BACKGROUND

Remote Attestation is a technique defined by the Trusted Computing Group (TCG) consortium (http://www.trustedcomputinggroup.org/) to verify a platform's integrity (i.e. whether or not that platform is behaving as expected).

Main use cases are:

• an user remotely attests a server which is expected to perform critical functions, before sending to it any sensitive data;
• an administrator wants to periodically monitor the integrity of their servers and be notified when someone tries to attack them.

Differently from policy enforcement, Remote Attestation (and Trusted Boot) do not prevent an action undermining the system's security from being performed, but they can ensure that this event is reliably reported to who is assessing the platform's integrity.

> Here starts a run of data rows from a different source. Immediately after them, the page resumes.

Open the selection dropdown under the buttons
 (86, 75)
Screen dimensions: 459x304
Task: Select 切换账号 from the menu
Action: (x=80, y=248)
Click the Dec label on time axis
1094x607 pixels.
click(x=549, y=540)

Remote Attestation consists of three main phases:

1) collecting evidence of the platform's integrity (e.g. collecting fingerprints of binaries, shared libraries and configuration files) 2) delivering fingerprints (digests) collected through a protocol which protect that data against tampering 3) evaluating digests (e.g. comparing them with a database of reference values)

PROBLEM

One big issue for verifying the integrity of platform is the necessity to maintain the database of reference values, i.e. the values of files digests known to be good (shipped by the Linux distribution vendor). Although by using NoSQL databases it is possible to keep track of all updates released for a reasonable number of Linux distributions (with 4GB, it is possible to store the SHA1 of files belonging to four distributions), offering a service for querying a database introduces considerable costs in terms of storage and network bandwidth.

SOLUTION

Since the RPM header contains the list of files included in the package and the corresponding MD5 (the RPM format has been extended to support different hash algorithms), instead of querying a central database, the entity in charge of assessing a platform's integrity can fetch reference digest values by downloading the headers of the RPMs installed in the remote platform. The clear advantage of this solution is that the necessary infrastructure is already in place (mirrors of the distribution RPM repository); thus no additional costs are required for querying digests values.

IMPLEMENTATION

The main requirement for verifying a platform integrity is that the digests query is done reasonably fast. Thus, the downloading of requested RPM headers must be done in parallel and with a fast network connection.

The implementation will consist in developing a script that takes in input a list of packages (it can be obtained for example by executing 'rpm -qa' on the remote platform) and build a temporary database locally from fetched RPM headers.

An extension of this work could be to develop a second script that takes in input the digests of files accessed by the platform to be verified (obtained with Integrity Measurement Architecture or IMA, see http://sourceforge.net/p/linux-ima/wiki/Home/) and returns the digests (with the path name of the file accessed) not found in the database built with the first script. This script can be used for example to detect malware running in the platform to be evaluated.